**To do**. Return each line of the listing that follows in which the string "tweet" can be found.

**Input for this task**.
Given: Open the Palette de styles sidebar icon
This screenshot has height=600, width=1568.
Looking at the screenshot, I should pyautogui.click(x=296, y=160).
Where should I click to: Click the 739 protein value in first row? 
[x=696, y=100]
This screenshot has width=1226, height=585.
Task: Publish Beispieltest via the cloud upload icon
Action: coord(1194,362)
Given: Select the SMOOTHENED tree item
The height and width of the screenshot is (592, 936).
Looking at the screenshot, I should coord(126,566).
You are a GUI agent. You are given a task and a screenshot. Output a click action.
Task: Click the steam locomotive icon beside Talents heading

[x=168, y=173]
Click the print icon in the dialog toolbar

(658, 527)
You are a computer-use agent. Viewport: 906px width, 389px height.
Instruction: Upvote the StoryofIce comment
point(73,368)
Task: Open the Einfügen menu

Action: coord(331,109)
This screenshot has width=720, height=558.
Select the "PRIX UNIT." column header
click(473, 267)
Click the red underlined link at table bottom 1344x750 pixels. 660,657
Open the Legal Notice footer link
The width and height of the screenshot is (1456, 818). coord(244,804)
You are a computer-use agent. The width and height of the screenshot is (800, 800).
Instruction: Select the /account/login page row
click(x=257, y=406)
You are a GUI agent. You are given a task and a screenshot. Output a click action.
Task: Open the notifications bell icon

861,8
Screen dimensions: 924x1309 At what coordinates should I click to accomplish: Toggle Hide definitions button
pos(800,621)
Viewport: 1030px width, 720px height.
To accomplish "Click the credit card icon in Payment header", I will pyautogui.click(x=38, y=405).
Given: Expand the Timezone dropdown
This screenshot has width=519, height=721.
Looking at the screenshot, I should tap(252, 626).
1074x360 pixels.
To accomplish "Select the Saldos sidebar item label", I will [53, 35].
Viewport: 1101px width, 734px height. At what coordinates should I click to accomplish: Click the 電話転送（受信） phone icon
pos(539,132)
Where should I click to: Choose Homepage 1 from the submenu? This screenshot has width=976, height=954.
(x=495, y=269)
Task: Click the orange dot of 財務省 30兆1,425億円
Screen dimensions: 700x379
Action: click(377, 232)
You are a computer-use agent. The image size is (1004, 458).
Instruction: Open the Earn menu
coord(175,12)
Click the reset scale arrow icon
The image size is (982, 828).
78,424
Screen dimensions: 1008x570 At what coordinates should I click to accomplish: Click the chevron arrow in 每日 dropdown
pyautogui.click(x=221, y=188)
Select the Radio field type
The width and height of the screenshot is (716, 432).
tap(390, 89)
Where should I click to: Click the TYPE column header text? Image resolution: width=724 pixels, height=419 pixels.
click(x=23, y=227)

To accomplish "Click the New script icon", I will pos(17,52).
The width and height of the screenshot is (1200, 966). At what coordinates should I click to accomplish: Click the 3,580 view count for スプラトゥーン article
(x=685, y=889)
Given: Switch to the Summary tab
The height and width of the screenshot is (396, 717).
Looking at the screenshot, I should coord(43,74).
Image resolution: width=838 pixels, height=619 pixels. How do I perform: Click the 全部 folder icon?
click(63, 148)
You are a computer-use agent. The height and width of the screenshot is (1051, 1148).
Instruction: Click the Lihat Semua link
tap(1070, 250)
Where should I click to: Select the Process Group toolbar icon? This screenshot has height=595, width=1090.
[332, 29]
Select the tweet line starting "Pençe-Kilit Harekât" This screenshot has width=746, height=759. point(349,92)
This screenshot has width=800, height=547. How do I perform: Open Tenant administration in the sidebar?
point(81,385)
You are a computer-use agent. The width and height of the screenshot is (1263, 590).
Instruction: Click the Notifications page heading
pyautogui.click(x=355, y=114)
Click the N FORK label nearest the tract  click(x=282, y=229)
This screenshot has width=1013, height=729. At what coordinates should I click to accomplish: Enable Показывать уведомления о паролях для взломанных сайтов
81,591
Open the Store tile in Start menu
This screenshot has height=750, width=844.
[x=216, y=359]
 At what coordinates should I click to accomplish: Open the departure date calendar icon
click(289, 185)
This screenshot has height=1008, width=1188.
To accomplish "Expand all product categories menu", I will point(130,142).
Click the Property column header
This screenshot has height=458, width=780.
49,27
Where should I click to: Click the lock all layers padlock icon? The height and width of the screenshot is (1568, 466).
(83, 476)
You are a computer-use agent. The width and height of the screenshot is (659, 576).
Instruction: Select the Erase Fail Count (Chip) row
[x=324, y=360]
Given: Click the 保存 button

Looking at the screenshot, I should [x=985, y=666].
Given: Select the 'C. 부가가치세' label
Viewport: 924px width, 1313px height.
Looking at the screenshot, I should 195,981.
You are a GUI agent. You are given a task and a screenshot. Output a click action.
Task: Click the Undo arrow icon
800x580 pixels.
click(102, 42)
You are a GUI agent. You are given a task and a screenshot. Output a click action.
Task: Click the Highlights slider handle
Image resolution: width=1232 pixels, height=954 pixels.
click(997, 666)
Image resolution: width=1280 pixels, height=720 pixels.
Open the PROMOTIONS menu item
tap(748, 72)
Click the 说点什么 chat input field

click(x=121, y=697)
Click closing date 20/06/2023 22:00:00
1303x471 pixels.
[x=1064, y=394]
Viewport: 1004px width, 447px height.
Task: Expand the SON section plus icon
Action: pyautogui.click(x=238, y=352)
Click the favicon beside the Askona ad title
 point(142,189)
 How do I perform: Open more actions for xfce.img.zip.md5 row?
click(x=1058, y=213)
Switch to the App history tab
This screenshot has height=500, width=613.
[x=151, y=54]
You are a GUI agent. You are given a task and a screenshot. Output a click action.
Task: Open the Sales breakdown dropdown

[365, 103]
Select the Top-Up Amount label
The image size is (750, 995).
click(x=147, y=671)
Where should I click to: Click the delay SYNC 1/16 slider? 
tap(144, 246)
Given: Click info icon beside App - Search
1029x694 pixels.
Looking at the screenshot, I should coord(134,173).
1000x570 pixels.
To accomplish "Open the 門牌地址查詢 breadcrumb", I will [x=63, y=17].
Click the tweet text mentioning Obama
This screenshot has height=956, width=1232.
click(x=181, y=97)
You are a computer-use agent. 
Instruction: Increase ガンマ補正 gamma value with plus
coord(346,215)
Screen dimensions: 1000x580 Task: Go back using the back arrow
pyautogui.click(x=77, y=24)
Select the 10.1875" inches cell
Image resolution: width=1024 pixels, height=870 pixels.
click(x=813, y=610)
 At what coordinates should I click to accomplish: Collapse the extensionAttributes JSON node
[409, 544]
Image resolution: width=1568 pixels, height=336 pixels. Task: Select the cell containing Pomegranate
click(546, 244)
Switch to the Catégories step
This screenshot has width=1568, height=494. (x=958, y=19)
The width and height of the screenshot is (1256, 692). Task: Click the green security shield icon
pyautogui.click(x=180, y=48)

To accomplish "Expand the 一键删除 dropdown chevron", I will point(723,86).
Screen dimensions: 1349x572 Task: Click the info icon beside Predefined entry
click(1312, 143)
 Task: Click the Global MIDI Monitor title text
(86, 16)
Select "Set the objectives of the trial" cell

**Response to the task**.
Select the tweet line starting "Pençe-Kilit Harekât" This screenshot has width=746, height=759. point(349,92)
Click the tweet text mentioning Obama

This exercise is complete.